Richard Weaver, a professor of theoretical and applied mechanics at the University of Illinois, and colleagues at Illinois and the University of Missouri-Rolla have built an ultrasound analog of the laser. (Photo: L. Brian Stauffer)

“We have demonstrated that the essential nature of a laser can be mimicked by classical mechanics -- not quantum mechanics -- in sound instead of light,” said Richard Weaver, a professor of theoretical and applied mechanics at the University of Illinois.

To make a uaser, Weaver, Illinois research associate Oleg Lobkis and University of Missouri-Rolla physics professor Alexey Yamilov begin by mounting a number of piezoelectric auto-oscillators to a block of aluminum, which serves as an elastic, acoustic body. When an external acoustic source is applied to the body, the oscillators synchronize to its tone. Like fireflies trapped in a bottle, the oscillators synchronize to the frequency of the source.

In the absence of an external source, the tiny ultrasonic transducers become locked to one another by virtue of their mutual access to the same acoustic system.

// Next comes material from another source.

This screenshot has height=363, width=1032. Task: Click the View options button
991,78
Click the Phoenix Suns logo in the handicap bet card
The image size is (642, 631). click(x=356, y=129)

“The phases must be correct also,” Weaver said. “By carefully designing the transducers, we can assure the correct phases and produce stimulated emission. As a result, the power output scales with the square of the number of oscillators.”

The uaser more closely resembles a “random laser” than it does a conventional, highly directional laser, Weaver said. “In principle, however, there is no reason why we shouldn’t be able to design a uaser to generate a narrow, highly directional beam.”

Optical lasers are useful because of their coherent emission, high intensity and rapid switching. These features are of little value in acoustics, Weaver said, where coherence is the rule and not the exception, intensity is limited by available power, and maximum switching speeds are limited by moderate frequencies.

Nevertheless, uasers may be useful, Weaver said. With their longer wavelengths and more convenient frequencies, they could prove helpful for modeling and studying laser dynamics. They could also serve as highly sensitive scientific tools for measuring the elastic properties and phase changes of modern materials, such as thin films or high-temperature superconductors, he said.

“Uasers can produce an ultrasonic version of acoustical feedback -- an ultrasonic howl similar to the squeal created when a microphone is placed too close to a speaker,” Weaver said. “By slowly changing the temperature while monitoring the ultrasonic feedback frequency, we could precisely measure the phase change in various materials.”

Weaver described the uaser and presented his team’s latest experiments at the annual meeting of the Acoustical Society of America, held June 5-9 at the Rhode Island Convention Center in Providence. The work was funded in part by the National Science Foundation.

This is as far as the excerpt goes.